En las Conclusiones finales es más explícito si cabe. Introduce una terminología insólita, la de director del espectáculo, y plantea el trabajo con los actores como cuestión prioritaria. El autor explicita con sumo rigor las diferentes cuestiones que ello implica:

«En mi sentir, debería ser la ocupación esencial del Director del espectáculo la de dirigir al Actor en el estudio de su papel, de desenvolverle los pormenores, sin perder jamás de vista la idea de la reunión, de indicarle el lugar verdadero que debe ocupar en cada grupo, y de sujetarle todas las veces que su falta de juicio le pudiese extraviar, o el necio orgullo, con el cual pretendía substraerse a toda especie de subordinación, sin la cual muchos artistas reunidos no producirían cosa ni aún mediana, y mucho menos excelente».

Las reflexiones postreras de D. Fermín se centran en la condición actoral, tanto en su propiedad como en su formación, tanto en su conducta como en su ética. Ese y no otro ha sido el objetivo fundamental de su Ensayo: contribuir a la formación técnica de los actores, a su amplitud y coherencia expresiva, a la gradación de su proceso interpretativo y a reforzar el significado de las relaciones que cada cual debe mantener con el conjunto para que las acciones se construyan con coherencia y sentido. Estamos ante un libro curioso, en el que se expresan algunas cuestiones concordantes con lo expuesto por Diderot en la Paradoja del comediante respecto a la condición social de los actores; en el que se reflexiona con bastante amplitud sobre el sentido de la teatralidad respecto a la lectura. No deja de ser inquietante que textos como éste, tan importantes y significativos, incidieran tan poco en la rutinaria práctica escénica que se siguió desarrollando en España.
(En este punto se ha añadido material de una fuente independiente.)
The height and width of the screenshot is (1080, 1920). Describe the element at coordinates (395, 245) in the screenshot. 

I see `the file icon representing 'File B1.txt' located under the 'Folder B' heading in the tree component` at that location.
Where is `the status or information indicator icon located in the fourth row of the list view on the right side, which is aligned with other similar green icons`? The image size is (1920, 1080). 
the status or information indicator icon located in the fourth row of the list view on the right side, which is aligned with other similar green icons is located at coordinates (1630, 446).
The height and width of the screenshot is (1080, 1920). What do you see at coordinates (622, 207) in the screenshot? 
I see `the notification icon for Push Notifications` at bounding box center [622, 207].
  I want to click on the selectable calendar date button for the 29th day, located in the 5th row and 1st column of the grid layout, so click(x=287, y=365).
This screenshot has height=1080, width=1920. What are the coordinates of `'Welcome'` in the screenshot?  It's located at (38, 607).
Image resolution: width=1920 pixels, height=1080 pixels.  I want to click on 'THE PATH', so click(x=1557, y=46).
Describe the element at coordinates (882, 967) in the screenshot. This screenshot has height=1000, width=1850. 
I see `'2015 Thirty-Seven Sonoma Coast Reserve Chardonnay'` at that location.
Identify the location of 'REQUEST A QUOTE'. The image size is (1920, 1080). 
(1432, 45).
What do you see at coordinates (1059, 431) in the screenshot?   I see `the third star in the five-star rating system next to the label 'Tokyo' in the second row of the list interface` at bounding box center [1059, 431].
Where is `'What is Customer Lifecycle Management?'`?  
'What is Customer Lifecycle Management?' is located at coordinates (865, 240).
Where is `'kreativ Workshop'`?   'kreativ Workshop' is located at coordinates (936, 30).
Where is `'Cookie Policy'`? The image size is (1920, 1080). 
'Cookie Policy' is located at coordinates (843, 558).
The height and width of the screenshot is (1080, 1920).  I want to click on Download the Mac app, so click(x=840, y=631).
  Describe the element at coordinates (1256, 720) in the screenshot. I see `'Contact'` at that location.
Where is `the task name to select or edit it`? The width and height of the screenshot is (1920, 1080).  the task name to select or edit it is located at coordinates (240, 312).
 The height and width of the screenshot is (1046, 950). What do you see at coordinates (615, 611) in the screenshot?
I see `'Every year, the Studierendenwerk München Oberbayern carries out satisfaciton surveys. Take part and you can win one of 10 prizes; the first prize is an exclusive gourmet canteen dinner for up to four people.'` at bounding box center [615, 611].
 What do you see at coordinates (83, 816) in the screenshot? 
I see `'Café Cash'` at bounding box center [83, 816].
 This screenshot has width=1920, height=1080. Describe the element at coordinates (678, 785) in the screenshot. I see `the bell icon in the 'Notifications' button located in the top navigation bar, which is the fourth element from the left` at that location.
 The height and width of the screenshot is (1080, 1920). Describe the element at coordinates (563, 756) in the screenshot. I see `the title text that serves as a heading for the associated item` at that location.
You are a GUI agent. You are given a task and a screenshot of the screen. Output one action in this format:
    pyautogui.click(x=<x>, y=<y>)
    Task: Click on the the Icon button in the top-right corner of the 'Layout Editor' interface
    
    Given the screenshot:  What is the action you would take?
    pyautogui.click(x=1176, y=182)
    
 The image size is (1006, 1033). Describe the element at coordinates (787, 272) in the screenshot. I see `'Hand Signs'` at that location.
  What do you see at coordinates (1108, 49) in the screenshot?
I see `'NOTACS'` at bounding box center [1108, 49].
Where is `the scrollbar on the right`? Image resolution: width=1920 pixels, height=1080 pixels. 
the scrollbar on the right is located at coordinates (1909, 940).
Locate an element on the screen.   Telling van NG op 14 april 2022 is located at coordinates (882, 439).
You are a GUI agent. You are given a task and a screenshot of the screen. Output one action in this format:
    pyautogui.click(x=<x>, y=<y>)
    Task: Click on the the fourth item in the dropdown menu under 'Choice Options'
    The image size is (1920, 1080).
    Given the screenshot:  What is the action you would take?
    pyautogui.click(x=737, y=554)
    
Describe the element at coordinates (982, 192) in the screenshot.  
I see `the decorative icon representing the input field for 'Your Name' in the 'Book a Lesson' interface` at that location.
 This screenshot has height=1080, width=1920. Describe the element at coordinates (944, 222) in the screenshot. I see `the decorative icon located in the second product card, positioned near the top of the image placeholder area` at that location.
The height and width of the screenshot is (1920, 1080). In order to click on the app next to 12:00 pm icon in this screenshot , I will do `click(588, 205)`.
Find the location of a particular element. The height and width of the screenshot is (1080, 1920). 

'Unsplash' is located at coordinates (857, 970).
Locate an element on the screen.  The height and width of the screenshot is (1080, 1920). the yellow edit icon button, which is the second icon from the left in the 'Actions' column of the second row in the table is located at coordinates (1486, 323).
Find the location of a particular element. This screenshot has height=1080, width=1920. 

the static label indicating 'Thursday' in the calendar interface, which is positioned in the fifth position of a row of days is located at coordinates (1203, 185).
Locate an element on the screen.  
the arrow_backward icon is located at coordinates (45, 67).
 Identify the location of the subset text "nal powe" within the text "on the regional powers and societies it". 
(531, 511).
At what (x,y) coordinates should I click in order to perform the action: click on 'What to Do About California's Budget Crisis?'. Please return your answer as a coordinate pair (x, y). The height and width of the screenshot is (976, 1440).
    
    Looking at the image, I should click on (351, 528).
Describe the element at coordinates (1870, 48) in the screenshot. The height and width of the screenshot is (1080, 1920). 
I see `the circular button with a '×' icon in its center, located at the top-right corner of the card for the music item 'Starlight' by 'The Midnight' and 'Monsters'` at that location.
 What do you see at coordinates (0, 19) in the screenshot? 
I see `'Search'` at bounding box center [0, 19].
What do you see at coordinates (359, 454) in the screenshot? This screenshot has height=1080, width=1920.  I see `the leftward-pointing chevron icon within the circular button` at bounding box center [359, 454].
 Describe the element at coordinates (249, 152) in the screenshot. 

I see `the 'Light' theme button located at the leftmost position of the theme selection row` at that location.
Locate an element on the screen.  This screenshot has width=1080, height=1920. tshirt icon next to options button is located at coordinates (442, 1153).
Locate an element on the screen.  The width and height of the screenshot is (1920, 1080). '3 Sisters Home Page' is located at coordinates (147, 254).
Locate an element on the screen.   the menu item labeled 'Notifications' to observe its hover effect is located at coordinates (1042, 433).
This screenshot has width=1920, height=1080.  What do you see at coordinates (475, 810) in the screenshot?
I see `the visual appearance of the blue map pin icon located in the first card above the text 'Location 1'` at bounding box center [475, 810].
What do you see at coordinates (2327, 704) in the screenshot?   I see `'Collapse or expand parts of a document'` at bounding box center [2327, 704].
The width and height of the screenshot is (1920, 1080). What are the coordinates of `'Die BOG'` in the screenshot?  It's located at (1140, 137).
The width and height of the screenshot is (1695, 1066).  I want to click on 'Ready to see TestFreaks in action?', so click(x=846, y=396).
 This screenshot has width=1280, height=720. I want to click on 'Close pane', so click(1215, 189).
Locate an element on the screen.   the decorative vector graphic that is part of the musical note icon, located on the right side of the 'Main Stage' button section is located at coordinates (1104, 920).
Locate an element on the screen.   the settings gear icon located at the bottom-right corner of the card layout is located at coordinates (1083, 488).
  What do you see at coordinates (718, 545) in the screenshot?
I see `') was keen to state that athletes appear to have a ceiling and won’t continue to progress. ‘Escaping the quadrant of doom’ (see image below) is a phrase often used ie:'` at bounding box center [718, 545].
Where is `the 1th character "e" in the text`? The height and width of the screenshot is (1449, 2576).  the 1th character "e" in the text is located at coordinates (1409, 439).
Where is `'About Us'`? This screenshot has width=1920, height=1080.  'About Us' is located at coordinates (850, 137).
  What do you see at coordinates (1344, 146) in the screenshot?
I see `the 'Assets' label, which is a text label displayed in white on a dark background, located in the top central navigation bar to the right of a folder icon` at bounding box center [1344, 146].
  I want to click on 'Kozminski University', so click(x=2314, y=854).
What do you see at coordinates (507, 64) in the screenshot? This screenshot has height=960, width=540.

Son tantas las coincidencias entre este libro y los planteamientos moratinianos, que durante un tiempo creí que había sido su autor camuflado tras un enigmático alias. Incluso había una coincidencia instigadora de esta connivencia: el 27 de enero de 1800, antes de que el volumen apareciera, Leandro cursó visita a Sancha, que fue quien lo imprimió, y no volvió a hacerlo en todo el año. ¿Habría ido a comprobar los trabajos, me dije? Finalmente todo quedó claro cuando apareció el nombre del autor. Pero la estrechez de las coincidencias, en las cuales Moratín fue realizador y no sólo postulante, me reafirma en su importancia y también, como de costumbre, en la oportunidad perdida.

Notas:

1.- Moratín, Leandro de: Diario, edición de René y Mireille Andioc. Madrid: Castalia, 1968, pp. 223-225.

2.- Fernández de Moratín, L.: La comedia nueva, edición de John Dowling. Madrid: Castalia, 1970: pp. 308-310.

– Andioc, René: À propos d’une reprise de “La comedia nueva” de Leandro Fernández de Moratín. “Bulletín Hispanique”, LXIlI (1961), 54-61

3.- Zeglirscosac, Fermín Eduardo: Ensayo sobre el origen y naturaleza de las pasiones, del gesto y de la acción teatral, con un discurso preliminar en defensa del ejercicio cómico. Madrid: Imprenta de Sancha, 1800, pp. IV-VII y 115-116.